Las iglesias de todo el estado están viendo una nueva esperanza y una nueva vida a medida que restauran su fe en el poder del Evangelio para transformar vidas.
A medida que los participantes de estas cohortes de revitalización se han ido entregando al desarrollo y la aplicación de una estrategia misional, los resultados han sido notables.
Todd Fletcher, pastor de la Iglesia Bautista de Beulah, en el condado de Polk, ha visto cómo se triplicaban los bautismos en su iglesia gracias a la aplicación de una estrategia intencionada de evangelización y discipulado. Fletcher lleva a los miembros de su iglesia de puerta en puerta para compartir el evangelio, y descubren que un cierto porcentaje de las personas con las que hablan están abiertas y preparadas para el evangelio.
Timothy Brown, pastor de la Primera Iglesia Bautista de Arden, ha cuidado con paciencia y amor de esta congregación del condado de Buncombe. Ha continuado con un servicio de culto tradicional, pero también ha remodelado la sala de hermandad para convertirla en un ambiente de cafetería y ha añadido un servicio de culto moderno temprano al que ahora asiste el mismo número de personas que al servicio tradicional.

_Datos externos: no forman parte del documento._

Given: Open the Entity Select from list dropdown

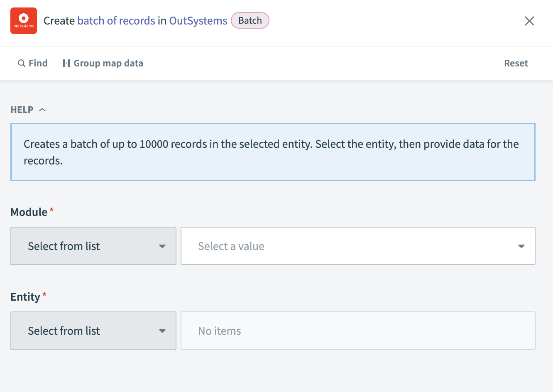Looking at the screenshot, I should pos(93,331).
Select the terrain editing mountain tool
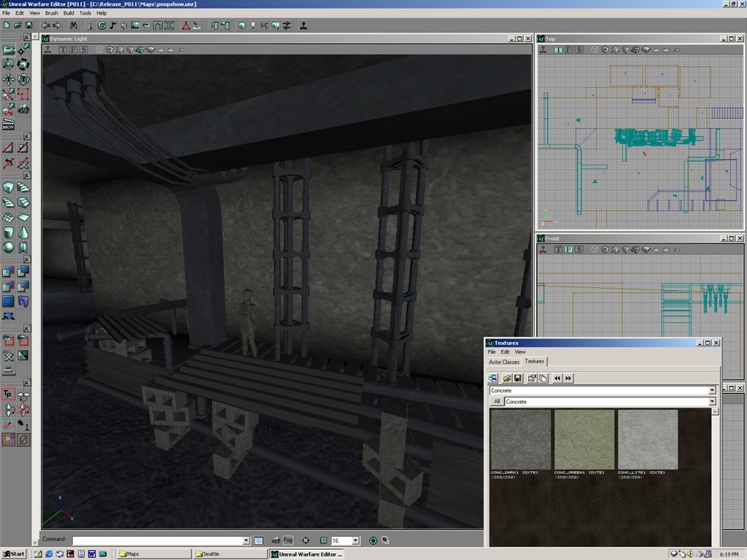This screenshot has width=747, height=560. 23,109
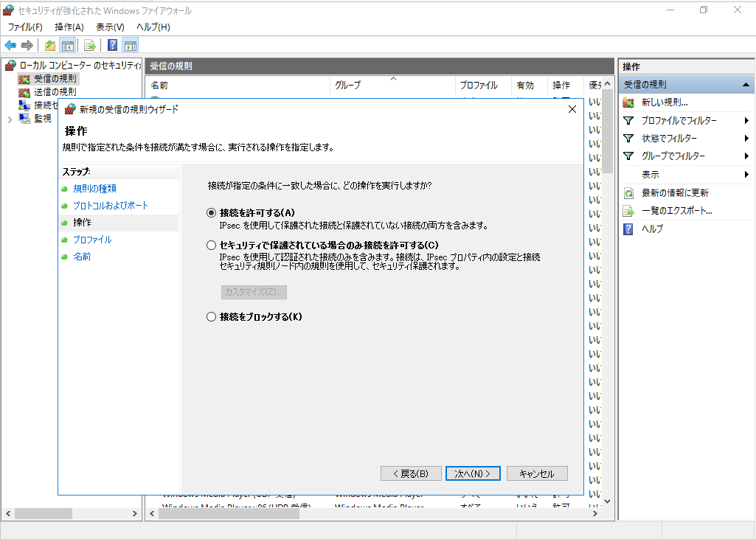Image resolution: width=756 pixels, height=539 pixels.
Task: Select セキュリティで保護されている場合のみ接続を許可する radio button
Action: 212,245
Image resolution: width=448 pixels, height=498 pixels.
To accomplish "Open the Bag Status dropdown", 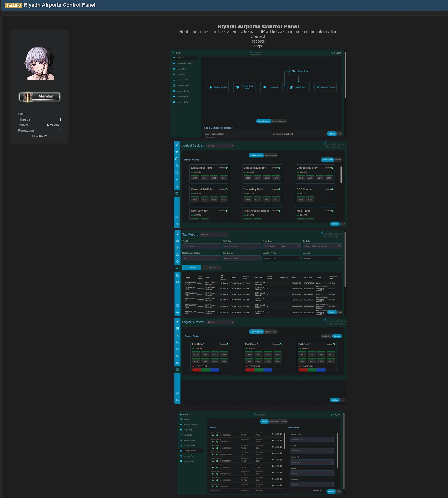I will coord(242,258).
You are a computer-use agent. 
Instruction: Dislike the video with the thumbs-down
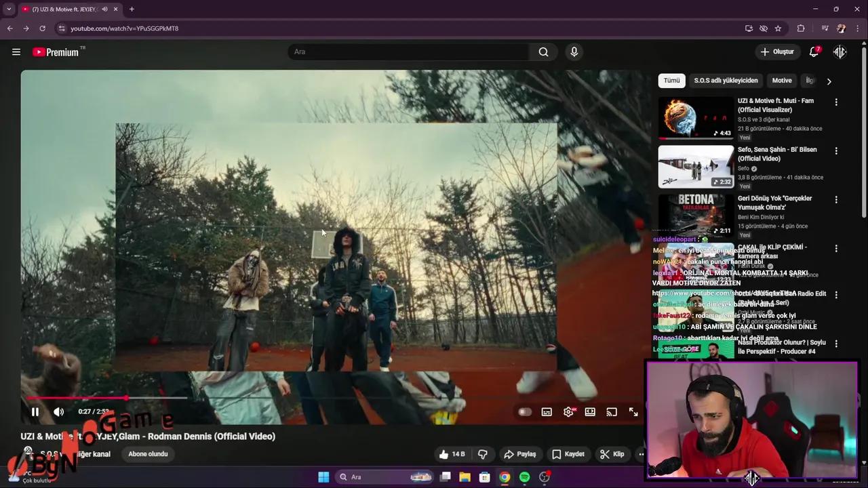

Ronald Roberts, pastor de la Iglesia Bautista Drury Dobbins de Ellenboro, llegó a su iglesia hace poco más de dos años. La iglesia tenía una asistencia media de unos 30 fieles. Mediante la puesta en práctica intencionada de un poderoso ministerio centrado en el evangelio, la iglesia creció hasta alrededor de 100 en un año. Entonces se produjo la pandemia COVID-19, pero Roberts no perdió el ritmo. La iglesia instaló un remolque de plataforma delante del edificio de la iglesia, y los miembros empezaron a acudir a un servicio de autocine. Cuando Roberts llega a un crescendo en sus sermones, la gente grita «Amén» tocando el claxon. Ahora han instalado una tienda de campaña, y la asistencia ha aumentado a unos 180 fieles.
Keith Ashe, pastor de la Iglesia Bautista de Coweeta, en el condado de Macon, inició inmediatamente un servicio de adoración al aire libre al comienzo de COVID-19. Un domingo por la mañana, un hombre que caminaba por la calle oyó predicar a Ashe y se unió al servicio. Después, se acercó a Ashe y le preguntó cómo salvarse. Se inclinaron sobre el felpudo que había junto a la puerta de la iglesia y rezaron juntos mientras este hombre entregaba su vida a Cristo.

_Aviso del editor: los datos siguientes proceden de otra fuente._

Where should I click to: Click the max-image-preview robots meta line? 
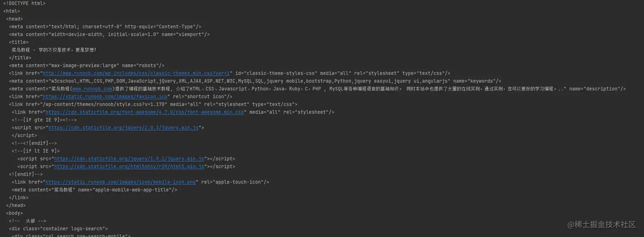[x=86, y=66]
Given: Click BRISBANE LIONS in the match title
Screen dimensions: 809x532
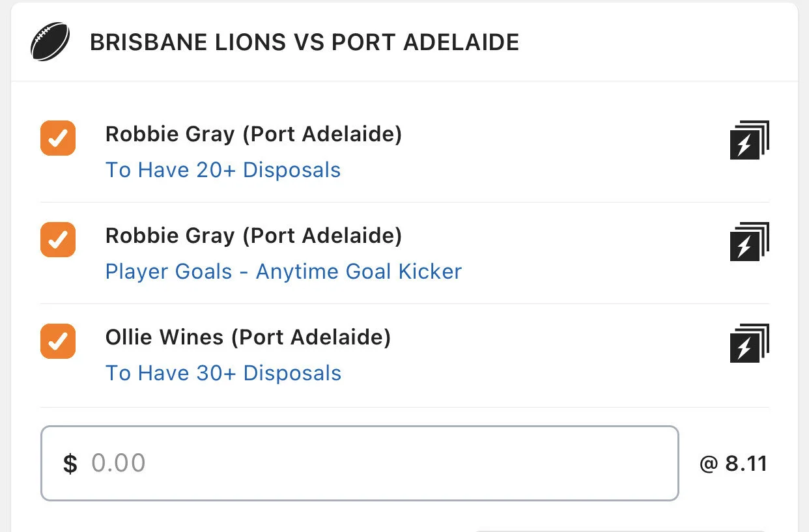Looking at the screenshot, I should pyautogui.click(x=188, y=43).
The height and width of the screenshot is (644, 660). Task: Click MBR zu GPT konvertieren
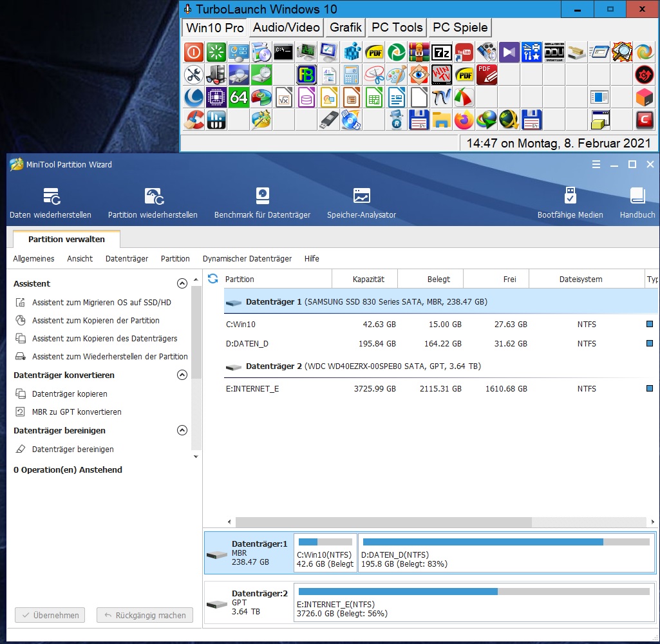77,412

Mark Tice, pastor de la Iglesia Bautista East Fork de Waynesville, también ha celebrado un culto al aire libre durante la pandemia. Un domingo por la mañana, un hombre llevó a su hijo de 8 años a pescar truchas en el río East Fork. Mientras conducían por la curva, oyó un ruido, levantó la vista y vio a Tice predicando a un aparcamiento lleno de gente en sus coches mientras él estaba de pie en el cubo de una pala cargadora. Como mínimo, impresionó a este hombre y a su hijo.

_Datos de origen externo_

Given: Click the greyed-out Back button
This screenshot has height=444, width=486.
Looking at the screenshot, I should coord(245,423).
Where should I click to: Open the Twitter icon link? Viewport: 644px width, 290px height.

Los huesos muertos pueden volver a vivir. Las iglesias de todo el estado están viendo una nueva esperanza y una nueva vida a medida que restauran su fe en el poder del Evangelio para transformar vidas y a medida que renuevan su compromiso con la tarea misionera y extienden la misión de Cristo al otro lado de la calle y por todo el mundo.